ISIS
ISISReuters

A former US schoolteacher who became a high-ranking Islamic State (ISIS) official and organized an all-female ISIS military battalion, pleaded guilty on Tuesday to supporting a foreign terrorist group, the Justice department said, according to the AFP news agency.

Allison Fluke-Ekren, 42, admitted to engaging in "terrorism-related activities" in Syria, Libya, and Iraq between 2011 and 2019, the department said in a statement.

"Fluke-Ekren ultimately served as the leader and organizer of an ISIS military battalion, known as the Khatiba Nusaybah, where she trained women on the use of automatic firing AK-47 assault rifles, grenades, and suicide belts," the department said.

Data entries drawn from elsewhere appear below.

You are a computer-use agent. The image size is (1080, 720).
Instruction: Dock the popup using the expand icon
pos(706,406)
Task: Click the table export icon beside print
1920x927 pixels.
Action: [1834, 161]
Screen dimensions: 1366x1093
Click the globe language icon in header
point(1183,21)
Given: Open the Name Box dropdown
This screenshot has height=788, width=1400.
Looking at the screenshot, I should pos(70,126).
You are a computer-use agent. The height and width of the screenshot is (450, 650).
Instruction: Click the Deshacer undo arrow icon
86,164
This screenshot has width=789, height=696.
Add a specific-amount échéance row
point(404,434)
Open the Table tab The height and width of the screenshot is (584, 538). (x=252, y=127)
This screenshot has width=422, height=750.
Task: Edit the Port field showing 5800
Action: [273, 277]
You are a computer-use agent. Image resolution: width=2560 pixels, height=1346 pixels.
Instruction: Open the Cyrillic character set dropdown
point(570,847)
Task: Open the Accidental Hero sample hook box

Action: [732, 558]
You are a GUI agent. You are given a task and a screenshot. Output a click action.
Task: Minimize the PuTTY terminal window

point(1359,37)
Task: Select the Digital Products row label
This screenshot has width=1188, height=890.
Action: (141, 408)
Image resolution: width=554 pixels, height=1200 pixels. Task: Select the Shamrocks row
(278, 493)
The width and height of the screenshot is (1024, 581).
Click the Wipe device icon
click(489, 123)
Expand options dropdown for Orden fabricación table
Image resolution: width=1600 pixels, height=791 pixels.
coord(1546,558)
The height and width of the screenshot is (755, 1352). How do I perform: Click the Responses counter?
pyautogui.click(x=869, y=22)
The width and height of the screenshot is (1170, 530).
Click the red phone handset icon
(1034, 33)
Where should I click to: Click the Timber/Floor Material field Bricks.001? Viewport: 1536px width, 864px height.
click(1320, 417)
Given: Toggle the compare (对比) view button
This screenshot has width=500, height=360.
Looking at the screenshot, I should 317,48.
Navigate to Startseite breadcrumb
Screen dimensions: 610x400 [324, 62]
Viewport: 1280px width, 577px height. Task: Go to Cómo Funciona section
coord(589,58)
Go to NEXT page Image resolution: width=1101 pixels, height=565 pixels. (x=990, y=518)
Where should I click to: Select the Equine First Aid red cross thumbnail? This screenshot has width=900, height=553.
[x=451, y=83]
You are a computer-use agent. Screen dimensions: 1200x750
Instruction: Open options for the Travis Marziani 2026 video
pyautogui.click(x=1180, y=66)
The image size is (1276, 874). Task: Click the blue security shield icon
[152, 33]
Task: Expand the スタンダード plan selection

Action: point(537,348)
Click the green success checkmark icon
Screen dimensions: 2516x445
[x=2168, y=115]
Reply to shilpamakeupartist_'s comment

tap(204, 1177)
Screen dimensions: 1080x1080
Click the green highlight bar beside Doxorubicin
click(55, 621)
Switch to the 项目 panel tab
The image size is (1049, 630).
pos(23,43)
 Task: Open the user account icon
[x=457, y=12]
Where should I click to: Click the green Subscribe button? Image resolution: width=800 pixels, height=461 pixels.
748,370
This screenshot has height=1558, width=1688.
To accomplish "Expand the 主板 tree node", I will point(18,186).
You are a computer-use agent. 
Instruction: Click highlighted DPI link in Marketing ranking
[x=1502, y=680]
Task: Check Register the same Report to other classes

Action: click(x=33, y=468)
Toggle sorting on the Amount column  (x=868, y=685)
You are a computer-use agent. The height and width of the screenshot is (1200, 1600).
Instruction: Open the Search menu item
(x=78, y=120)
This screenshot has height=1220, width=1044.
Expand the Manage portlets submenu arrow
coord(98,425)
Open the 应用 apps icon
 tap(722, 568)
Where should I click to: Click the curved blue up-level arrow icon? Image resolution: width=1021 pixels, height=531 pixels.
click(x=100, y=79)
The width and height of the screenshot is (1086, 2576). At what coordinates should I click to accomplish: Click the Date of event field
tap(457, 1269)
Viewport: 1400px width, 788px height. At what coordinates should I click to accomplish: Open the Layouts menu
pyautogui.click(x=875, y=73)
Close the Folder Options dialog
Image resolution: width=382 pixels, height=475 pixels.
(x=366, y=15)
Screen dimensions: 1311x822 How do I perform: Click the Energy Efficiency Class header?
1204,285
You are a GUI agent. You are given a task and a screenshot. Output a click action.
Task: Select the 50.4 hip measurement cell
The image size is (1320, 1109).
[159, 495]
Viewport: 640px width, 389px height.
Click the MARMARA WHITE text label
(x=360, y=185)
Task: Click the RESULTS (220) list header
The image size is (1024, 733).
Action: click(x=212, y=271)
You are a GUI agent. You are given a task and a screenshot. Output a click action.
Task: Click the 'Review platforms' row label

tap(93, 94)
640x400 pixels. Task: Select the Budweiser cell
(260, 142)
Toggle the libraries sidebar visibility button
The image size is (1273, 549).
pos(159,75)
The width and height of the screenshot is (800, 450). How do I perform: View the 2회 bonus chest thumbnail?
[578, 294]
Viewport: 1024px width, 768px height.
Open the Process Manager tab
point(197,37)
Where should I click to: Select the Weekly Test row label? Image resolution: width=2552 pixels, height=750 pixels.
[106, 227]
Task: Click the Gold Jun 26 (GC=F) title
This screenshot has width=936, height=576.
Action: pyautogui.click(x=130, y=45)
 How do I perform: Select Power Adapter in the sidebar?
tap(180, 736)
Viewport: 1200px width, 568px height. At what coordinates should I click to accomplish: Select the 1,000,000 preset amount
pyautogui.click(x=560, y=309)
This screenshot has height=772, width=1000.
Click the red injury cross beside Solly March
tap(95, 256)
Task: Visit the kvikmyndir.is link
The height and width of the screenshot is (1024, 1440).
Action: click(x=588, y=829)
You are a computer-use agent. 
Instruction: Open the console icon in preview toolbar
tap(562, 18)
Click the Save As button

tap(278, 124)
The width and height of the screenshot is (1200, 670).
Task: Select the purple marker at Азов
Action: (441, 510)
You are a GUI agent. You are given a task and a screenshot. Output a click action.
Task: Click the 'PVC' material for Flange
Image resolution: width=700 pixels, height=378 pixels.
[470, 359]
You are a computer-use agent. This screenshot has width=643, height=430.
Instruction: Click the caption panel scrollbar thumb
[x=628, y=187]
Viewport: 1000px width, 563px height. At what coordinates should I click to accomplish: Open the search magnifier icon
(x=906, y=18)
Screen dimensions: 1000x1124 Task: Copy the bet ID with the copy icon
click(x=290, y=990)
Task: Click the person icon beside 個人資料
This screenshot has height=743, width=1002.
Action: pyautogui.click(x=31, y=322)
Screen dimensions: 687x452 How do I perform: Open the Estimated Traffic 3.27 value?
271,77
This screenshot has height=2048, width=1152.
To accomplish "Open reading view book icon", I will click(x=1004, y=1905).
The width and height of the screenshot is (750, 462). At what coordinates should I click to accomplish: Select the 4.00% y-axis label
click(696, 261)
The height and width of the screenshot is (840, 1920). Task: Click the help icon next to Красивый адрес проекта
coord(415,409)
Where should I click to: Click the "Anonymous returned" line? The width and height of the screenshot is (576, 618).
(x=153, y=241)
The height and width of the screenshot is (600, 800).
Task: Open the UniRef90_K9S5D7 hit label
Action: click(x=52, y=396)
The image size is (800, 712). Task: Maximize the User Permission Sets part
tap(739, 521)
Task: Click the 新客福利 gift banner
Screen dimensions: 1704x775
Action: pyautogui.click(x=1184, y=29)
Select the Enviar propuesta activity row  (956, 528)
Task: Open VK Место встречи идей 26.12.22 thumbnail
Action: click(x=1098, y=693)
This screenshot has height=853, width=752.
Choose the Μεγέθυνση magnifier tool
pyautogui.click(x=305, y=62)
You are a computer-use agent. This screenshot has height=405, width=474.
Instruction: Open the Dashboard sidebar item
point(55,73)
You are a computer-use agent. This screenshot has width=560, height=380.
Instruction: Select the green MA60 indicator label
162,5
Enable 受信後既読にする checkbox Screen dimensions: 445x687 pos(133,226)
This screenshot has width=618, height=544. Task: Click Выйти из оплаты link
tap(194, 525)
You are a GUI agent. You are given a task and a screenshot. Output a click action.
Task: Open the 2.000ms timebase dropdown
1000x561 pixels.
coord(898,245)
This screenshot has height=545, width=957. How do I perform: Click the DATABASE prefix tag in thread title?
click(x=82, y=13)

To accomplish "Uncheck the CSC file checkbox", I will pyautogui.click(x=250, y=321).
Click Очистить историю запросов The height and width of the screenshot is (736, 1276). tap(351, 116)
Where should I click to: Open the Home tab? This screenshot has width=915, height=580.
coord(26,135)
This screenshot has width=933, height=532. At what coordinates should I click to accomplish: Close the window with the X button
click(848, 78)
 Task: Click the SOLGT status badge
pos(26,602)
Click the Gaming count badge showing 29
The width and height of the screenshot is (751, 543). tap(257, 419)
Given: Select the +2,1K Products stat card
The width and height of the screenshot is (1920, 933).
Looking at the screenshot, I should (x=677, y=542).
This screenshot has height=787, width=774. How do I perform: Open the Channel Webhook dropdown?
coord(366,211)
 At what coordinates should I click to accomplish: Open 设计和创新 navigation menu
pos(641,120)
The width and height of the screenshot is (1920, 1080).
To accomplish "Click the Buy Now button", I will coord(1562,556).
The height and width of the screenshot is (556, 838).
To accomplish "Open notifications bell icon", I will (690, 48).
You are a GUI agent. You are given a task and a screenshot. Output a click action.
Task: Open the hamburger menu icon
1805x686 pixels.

"Over 100 women and young girls, including as young as 10 or 11-years-old, received military training from Fluke-Ekren in Syria on behalf of ISIS," it added.

The department said that she had lived in Egypt and then Libya with her late husband, who was a member of the extremist Ansar al-Sharia group.

The two took documents from the US diplomatic mission in Benghazi after it was attacked in 2012 and summarized them for Ansar al-Sharia, it said.

They then went to Turkey and Syria, where her husband became a leader of an ISIS sniper group. While in Syria, the department said, she spoke of desires to bomb a shopping mall or a university campus in the United States.

Fluke-Ekren later became leader of an all-woman battalion, which undertook physical, medical and weapons training to support ISIS. She was apprehended in Syria and flown to the United States on January 28 from an undisclosed location, where she was charged with supporting a foreign terrorist organization, a charge which brings up to 20 years in prison.

Fluke-Ekren will be sentenced on October 25.

Since 2013, American prosecutors have charged hundreds of radicalized individuals, mostly with crimes related to support for ISIS.

Last April, police arrested a US couple planning to join ISIS in Yemen, just before they boarded a cargo ship bound for the country from Newark, New Jersey.

Six months earlier, an American man who was 14 years old when his father took him to Syria to join ISIS was charged with aiding a terrorist group.

In December of 2019, a Connecticut man was arrested after attempting to travel to the Middle East to join and fight for ISIS.

In July of that year, two refugees from Somalia were arrested in Arizona and accused of providing material support to ISIS.

A month prior, a man was arrested after he discussed purchasing explosives with the intention of detonating them in New York's Times Square.

Last week, a federal judge increased the sentence for a New York City man who planned to join ISIS and attacked an FBI agent to 25 years, after a federal appeals court called the original 17-year sentence "shockingly low".

Days later, a citizen of Uzbekistan who is a resident of New York City and was convicted of conspiring to and attempting to provide material support to ISIS was sentenced to 15 years in prison.